De cualquier forma, la estrella de la velada fue el argentino Ginastera, quien acaparó los máximos elogios y el grueso de los comentarios, tanto los musicales como los simplemente mundanos. El más entusiasta turiferario deI maestro porteño (nacido en Buenos Aires el 11 de abril de 1916) resultó Gerald Freedman, famoso producer de la publicitada obra teatral Hair; fue él, además, quien se encargó de poner en escena la ópera del músico argentino. "El mundo está empeñado en levantamientos monstruosos, actos atroces e increíbles de violencia que nos han revelado las verdades hirvientes y grotescas que se ocultan bajo nuestro civilizado modo de ser. Esto es lo que Ginastera entiende y sobre lo cual compone. Sólo un concepto total del teatro, como el que posee la ópera de Ginastera, puede abarcar esta visión", declaró momentos antes del estreno el polémico creador de Hair. Su entusiasmo, en verdad, no se detuvo en ese comentario: "Ginastera —completó Freedman— es el creador de un teatro musical pleno de carga, en el cual el drama de la emoción ocurre en un espacio intemporal. Los actores cantantes interpretan un argumento con frecuencia melodramático, mientras la orquesta comenta la acción o revela una zona emocional que yace bajo la superficie de la acción propiamente dicha. Estos dos elementos, al combinarse, forman una nueva dimensión del espacio operístico, generando no una sino varias realidades. Así, el drama que aparentemente se desarrolla en el siglo XVI se vuelve portentosamente actual, sin dejar de ser, por eso mismo, un hecho típicamente renacentista".
Quizá haya sido esa mágica, imposible dualidad, la que entusiasmara al crítico Harold C. Schonberg, del New York Times, cuando escribió, al día siguiente del estreno: "La obra es poderosa y emocionante. El idioma musical de Ginastera es el ideal para la expresión de odio, temor y angustia que se desprende tanto del mundo actual como de la sociedad renacentista en la cual trascurre el drama vivido por la bella Beatrix Cenci, incorporada, definitivamente, al elenco de las más sufridas y cautivantes heroínas de la ópera de todos los tiempos". Ese derroche de almíbar —imitado por todas las publicaciones estadounidenses— logró turbar al modesto Ginastera: al término de la representación.
durante el agasajo organizado por la embajada argentina en su honor, el compositor sólo atinaba a decir alguna que otra frase entrecortada a cada apretón de mano y a cada efusivo elogio. "Me siento muy feliz... muy contento", fue su expresión más empleada.
La misma parquedad usó para contestar una serie de preguntas que —la noche del estreno— le formuló la periodista Mónica Mihanovich, del porteño Canal 13; uno de los interrogantes (el que se refería al abandono, por parte de Ginastera, de la temática argentina en sus óperas) quedó sin respuesta.
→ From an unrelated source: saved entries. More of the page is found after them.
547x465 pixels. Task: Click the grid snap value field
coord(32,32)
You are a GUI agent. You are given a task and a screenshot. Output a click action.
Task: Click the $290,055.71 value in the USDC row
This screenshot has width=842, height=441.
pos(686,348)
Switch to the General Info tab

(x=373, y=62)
Sin embargo la pregunta se justificaba, sobre todo teniendo en cuenta que algunos de los títulos anteriores del músico se afincaban en temas criollos: Rapsodia pampeana, Concierto argentino, Estancia, Obertura para el Fausto criollo, y su impecable Impresiones de la Puna.
Con todo, las virtudes musicales de A. G. quedaron ampliamente demostradas en el entusiasmo con que el público y la crítica acogieron a su Beatrix Cenci. Como si le faltara un espaldarazo, la, turbadora Joan Kennedy, tomando ambas manos del músico entre las suyas, le dijo: "Maestro, su ópera es sangrienta y brutal pero yo la adoro", sentencia que rubricó con un sonoro beso, aplicado en las ruborosas mejillas del sorprendido músico argentino. Confundido, Ginastera dejó caer al suelo el lujoso programa impreso por el centro "John F. Kennedy" que contenía, al lado de su biografía, una especial mención de agradecimiento al Ministerio de Relaciones Exteriores de la Argentina por su "contribución generosa a los gastos de la producción".